[Dataset entries]
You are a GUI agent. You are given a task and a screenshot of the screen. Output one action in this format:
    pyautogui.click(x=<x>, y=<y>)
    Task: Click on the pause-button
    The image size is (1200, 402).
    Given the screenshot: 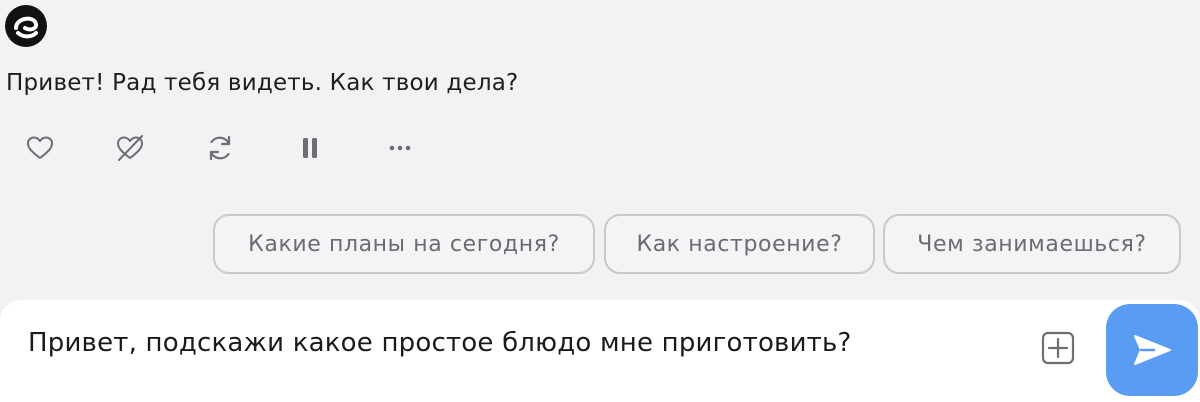 What is the action you would take?
    pyautogui.click(x=310, y=148)
    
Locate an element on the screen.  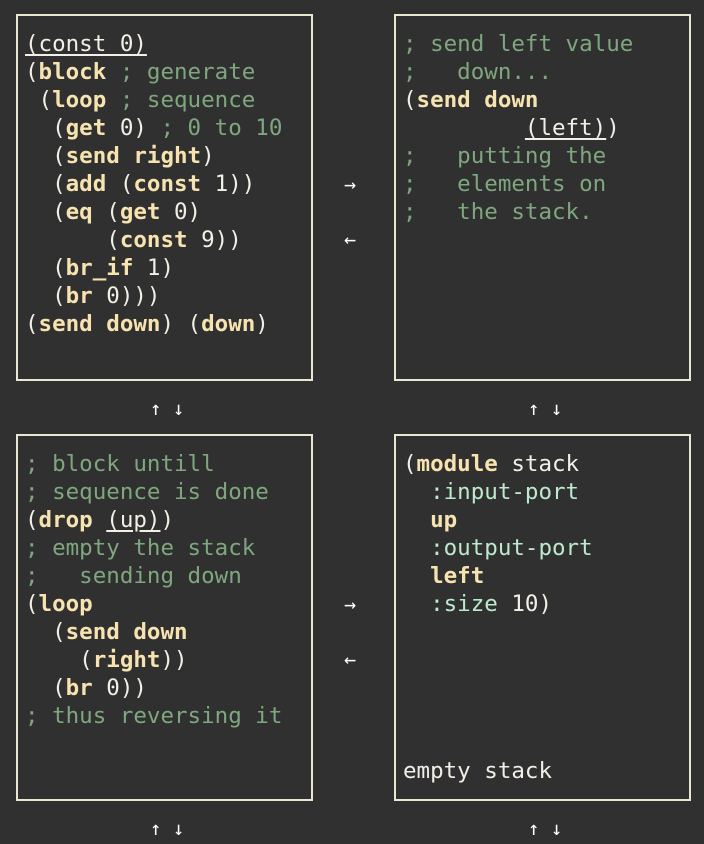
code-keyword: eq is located at coordinates (79, 212).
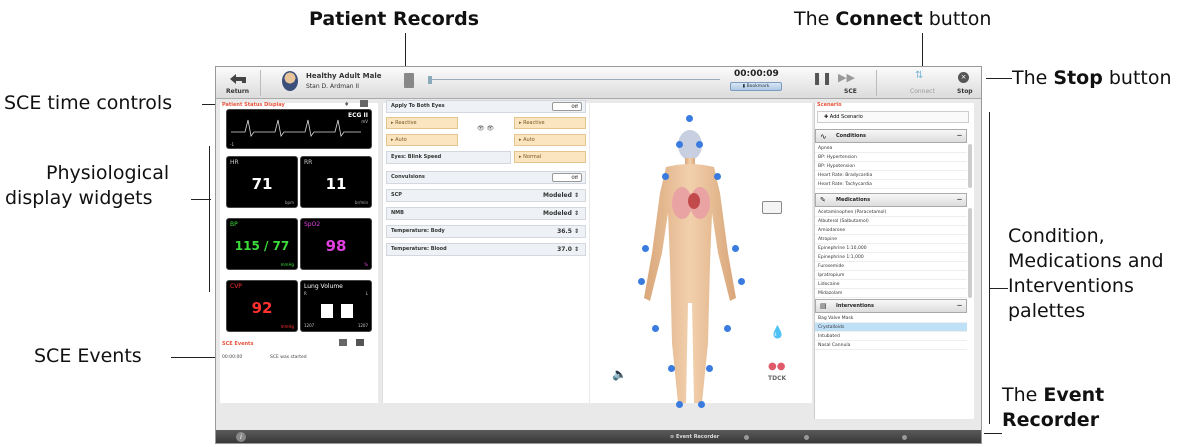  Describe the element at coordinates (486, 214) in the screenshot. I see `nmb-row: NMB Modeled ⇕` at that location.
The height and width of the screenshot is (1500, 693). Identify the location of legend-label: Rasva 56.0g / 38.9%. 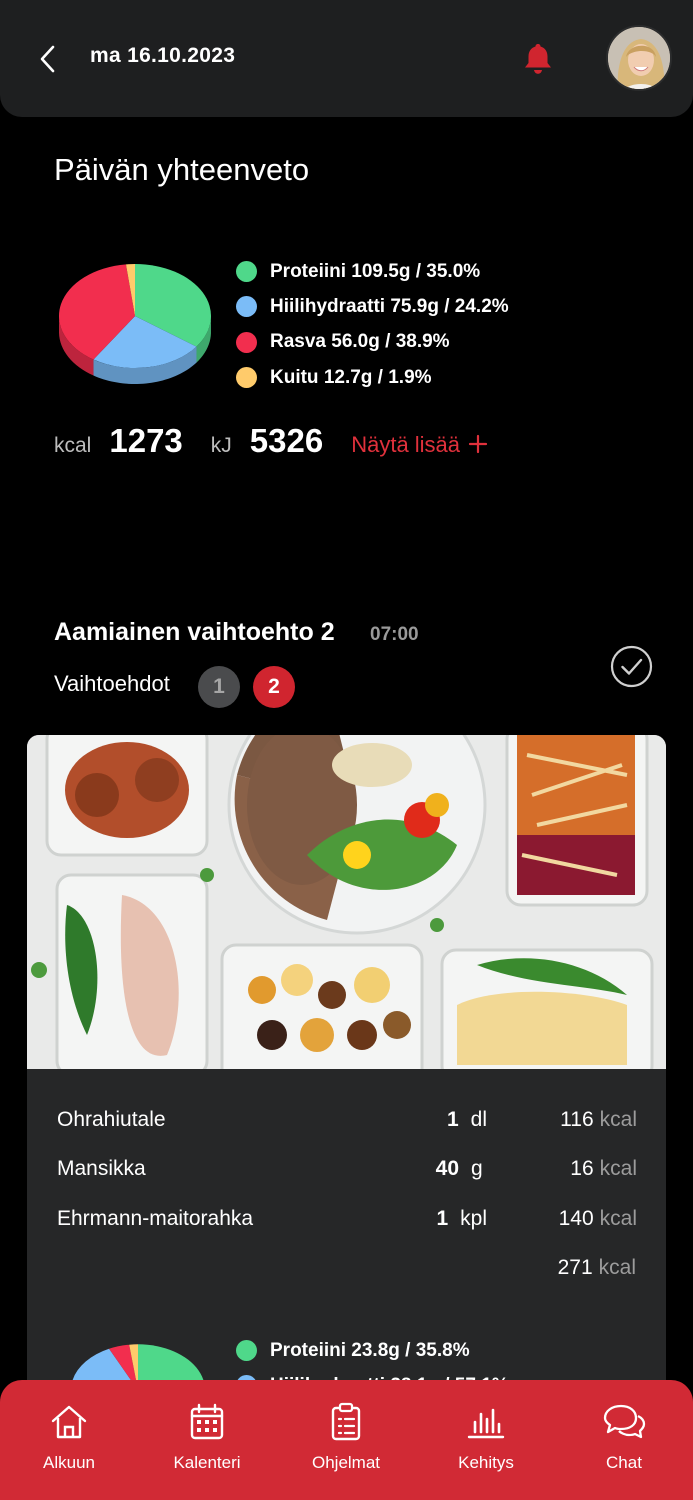
(360, 342).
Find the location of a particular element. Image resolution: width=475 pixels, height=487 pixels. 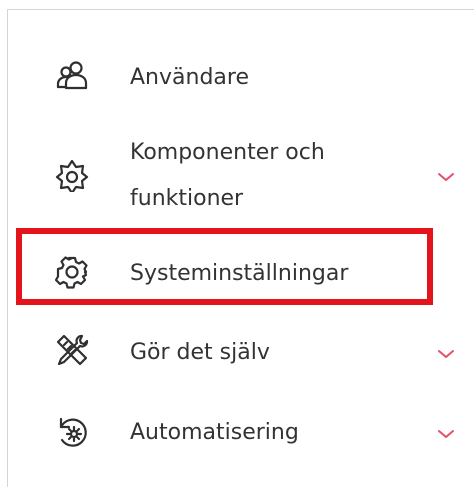

menu-item-automation: Automatisering is located at coordinates (241, 433).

### Your task
Repeat word for word the items from the line containing "Find the location" through the end of the items, including both ends, and leave the pictures out of your answer.

### Result of the exercise
Find the location of a particular element. Image resolution: width=475 pixels, height=487 pixels. 

menu-item-automation: Automatisering is located at coordinates (241, 433).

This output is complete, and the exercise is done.